Uses --dyn-chat-processor=vllm so the frontend runs vLLM’s HF processor in-process. Adds the DYNAMO_MM_TRANSFER shm/NIXL pre-rendered mm_kwargs delivery channel between frontend and worker.

VariableDefaultDescription
MODELQwen/Qwen3-VL-2B-InstructModel to serve
NUM_WORKERS2Number of backend workers
BLOCK_SIZE16KV cache block size (must match backend)
GPU_MEMORY_UTILIZATION0.40Per-worker GPU memory fraction
SINGLE_GPUfalsePack all workers onto GPU 0 (testing-only override; pass --single-gpu or set SINGLE_GPU=true for functional tests on a single-GPU box)
DYNAMO_MM_TRANSFERshmTransfer mode for pre-processed mm_kwargs: shm (shared memory, same-node), nixl (RDMA, cross-node)
DYNAMO_DISABLE_NIXL_MMunsetSet to 1 to disable mm_kwargs transfer entirely (backend re-processes images from URLs)

TRT-LLM

$cd $DYNAMO_HOME/examples/backends/trtllm/mm_router_worker
$./launch.sh

See the TRT-LLM MM Router README for full setup instructions and configuration options.

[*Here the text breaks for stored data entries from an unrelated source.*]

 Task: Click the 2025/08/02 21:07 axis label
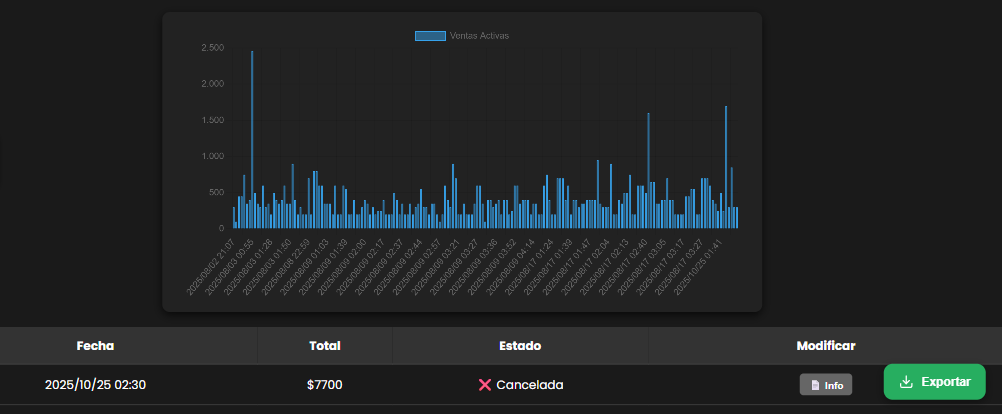(x=212, y=267)
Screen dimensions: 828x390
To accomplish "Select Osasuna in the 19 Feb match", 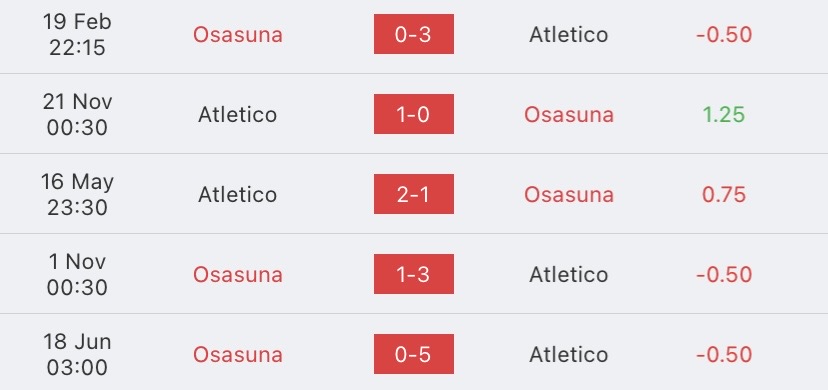I will (238, 34).
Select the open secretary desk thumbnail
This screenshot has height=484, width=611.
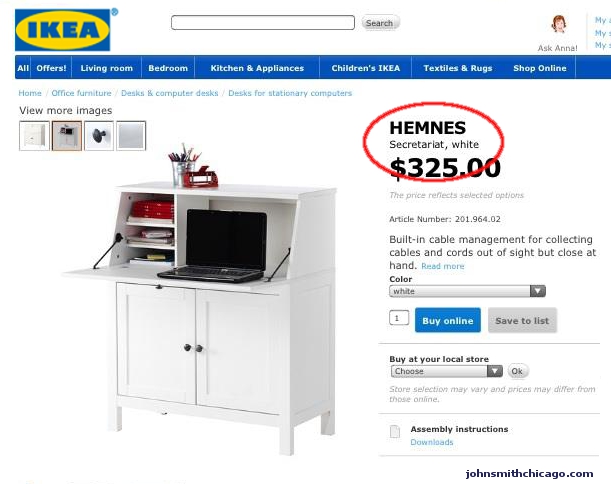click(67, 136)
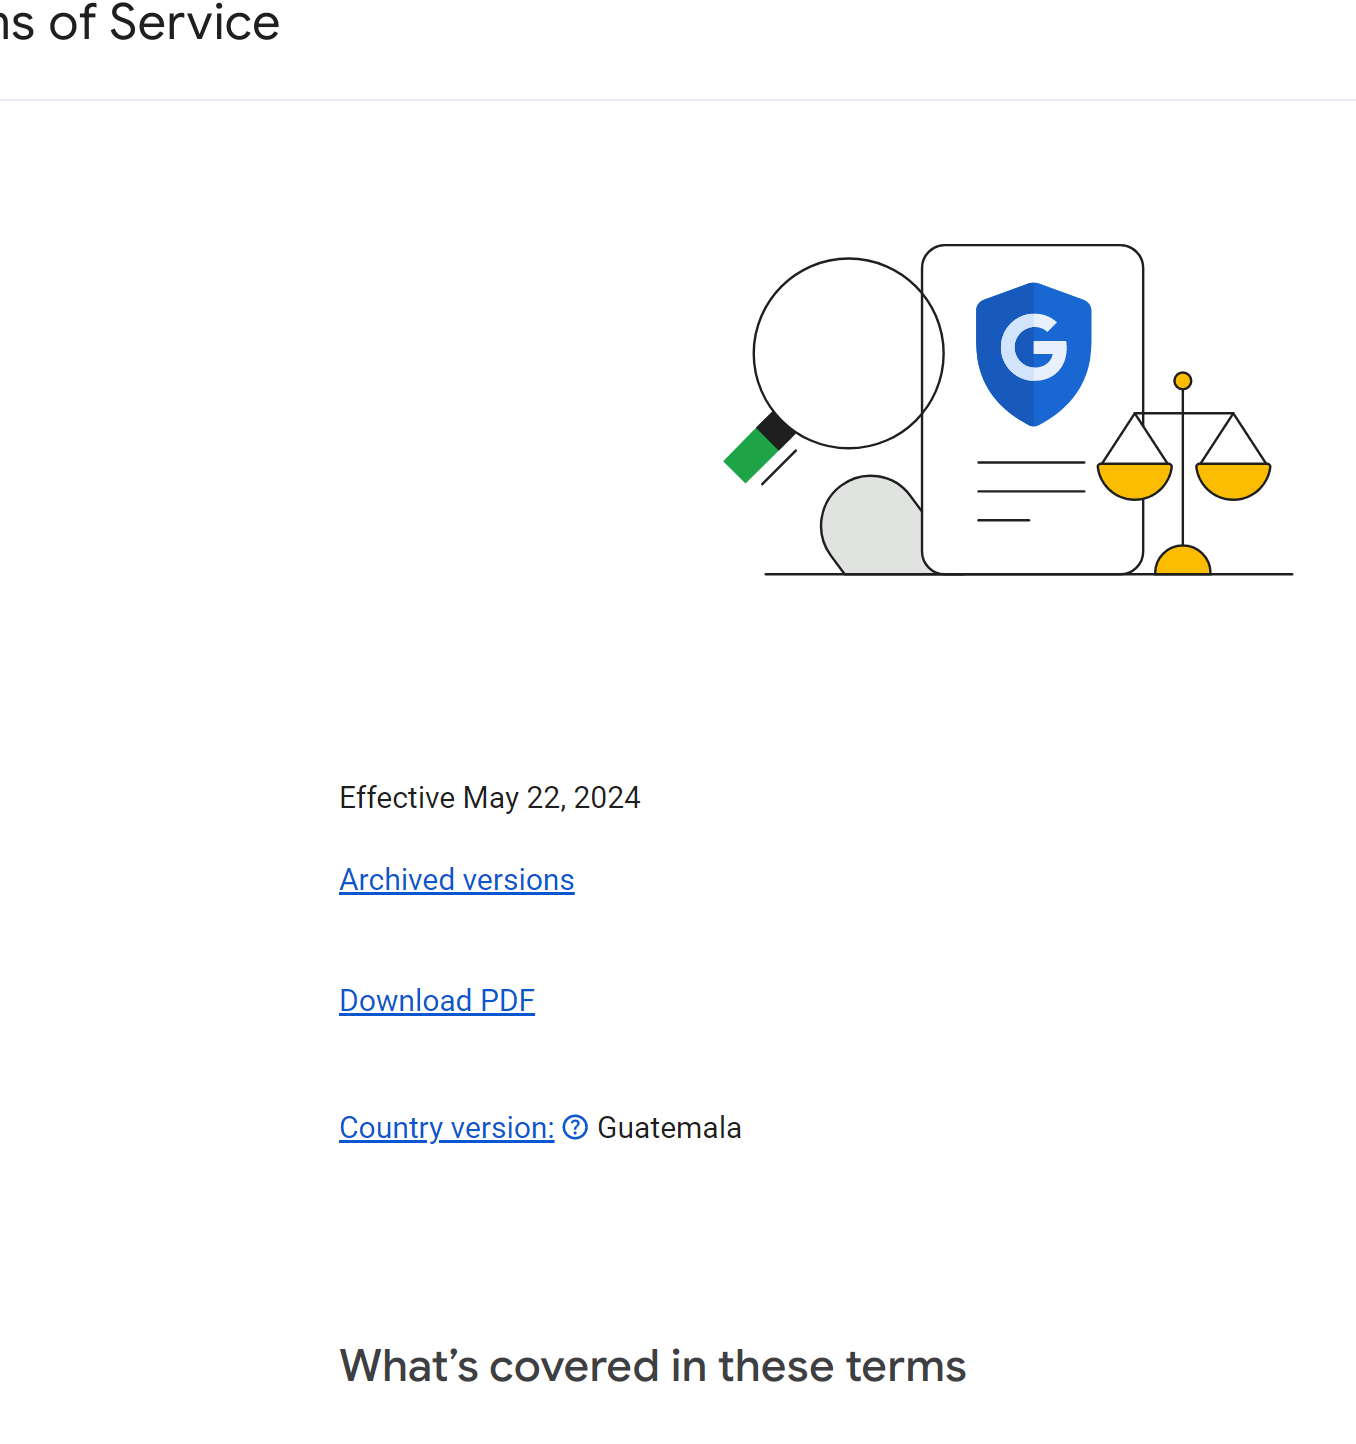Click the What's covered in these terms heading
Screen dimensions: 1356x1444
(653, 1366)
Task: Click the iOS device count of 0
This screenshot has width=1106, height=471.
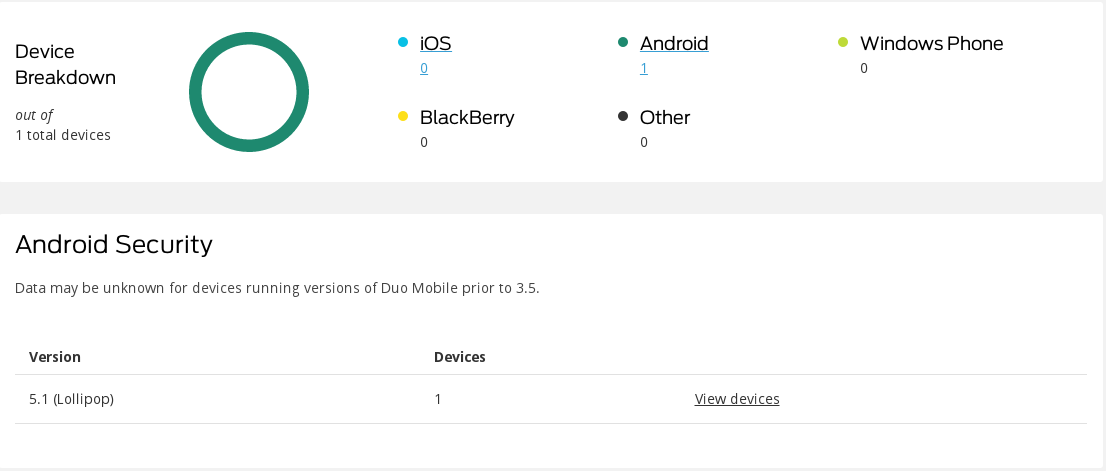Action: tap(424, 69)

Transfer Mode Details (vLLM chat-processor variant only)

Applies to the --dyn-chat-processor=vllm launch (agg_multimodal_router_chat_processor.sh), not the default Rust frontend path. In the chat-processor variant the frontend runs the HF image processor in-process and ships the pre-processed mm_kwargs to the selected backend worker so the backend can skip re-processing; the DYNAMO_MM_TRANSFER environment variable controls how that payload is transferred.

The default Rust frontend path doesn’t run the HF processor or pre-render mm_kwargs — it forwards only mm_hashes, and each worker re-processes the image itself. TRT-LLM backends similarly re-run their own preprocessing and don’t honor DYNAMO_MM_TRANSFER.

  • shm (default): POSIX shared memory via a /dev/shm segment. Intended for same-node deployments, where frontend and backend share the host filesystem. If the backend can’t access the segment (e.g., running on a different node), it falls back to re-processing the image from the URL.
  • nixl: NIXL RDMA transfer. Required for cross-node deployments where /dev/shm is not shared between frontend and backend. Works across nodes over InfiniBand or TCP (whichever UCX selects).
  • DYNAMO_DISABLE_NIXL_MM=1: Disables pre-processed mm_kwargs transfer entirely. The backend downloads and processes images itself from the original URLs. Useful for debugging or when transfer overhead exceeds re-processing cost.